Edna menghela napas, tidak habis pikir dengan temanya ini. Saat dirinya mengatakan tidak ingin membahas hal ini. Namun dirinya justru menceritakan hampir seluruh kronologi kejadiannya. Bukankah itu hal yang aneh?.

Menggelengkan kepalanya, Edna memutuskan untuk mendengarkan seluruh cerita teman baiknya tanpa mau memotong sedikitpun.

Edna yang baik... Dan Viance yang malang... Bahkan Viance tidak tahu bahwa dirinya mendapat simpati dari seorang 'teman baik'.

Viance mengakhiri ceritanya dengan mendengus, Edna hanya manggut-manggut tidak tahu harus berkomentar apa mengenai hal—yang sialnya, tidak ia pahami sama sekali.

Viance tidak peduli dengan Tanggapan Edna, jadi dia membiarkan wajah bingung Edna tetap berada di tempatnya.
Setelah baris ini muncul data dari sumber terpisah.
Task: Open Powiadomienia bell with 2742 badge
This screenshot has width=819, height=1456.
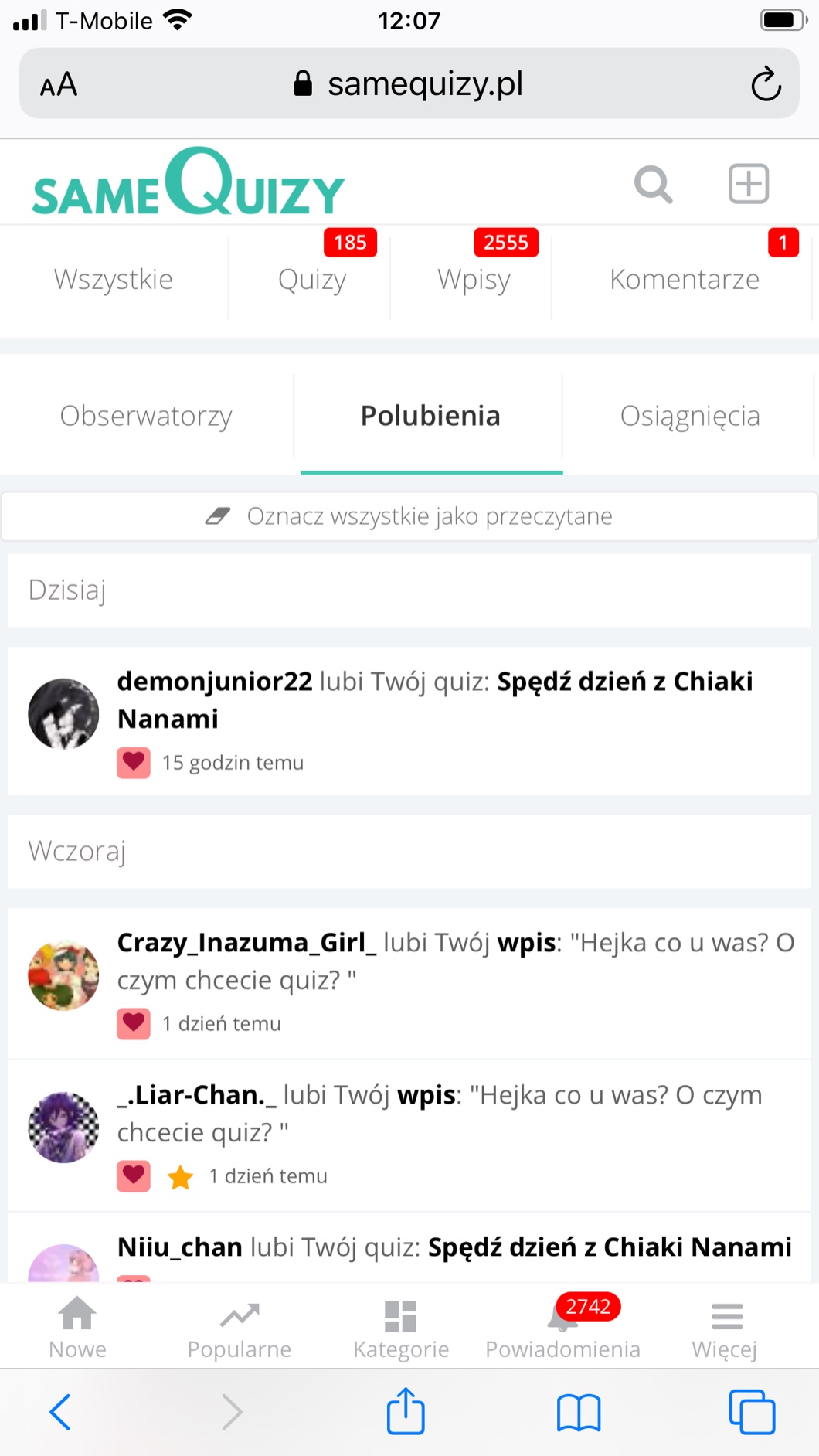Action: 563,1326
Keheningan kembali diantara mereka, Viance yang tidak ingin bicara dan Edna yang kehilangan ide. Akhirnya memilih diam antara satu sama lain. Hingga suara kepala desa memecah keheningan yang tidak hanya dimiliki Viance dan Edna.

"Kita Sudah Sampai!"

Jalan yang tadinya hanya terdiri dari batu dan pasir hitam seketika berubah menjaji hamparan rumput yang luas. Sekeras apapun Viance berusaha, dia tidak akan bisaelihat ujung padang tersebut.

"Apa kau tau kenapa Padang Hitam di beri nama demikian?"

Viance kembali mengingat pertanyaan yang pernah dilontarkan oleh ibunya ketika dia kecil. Akhirnya dia paham alasan senyuman manis yang ibunya berikan ketika itu.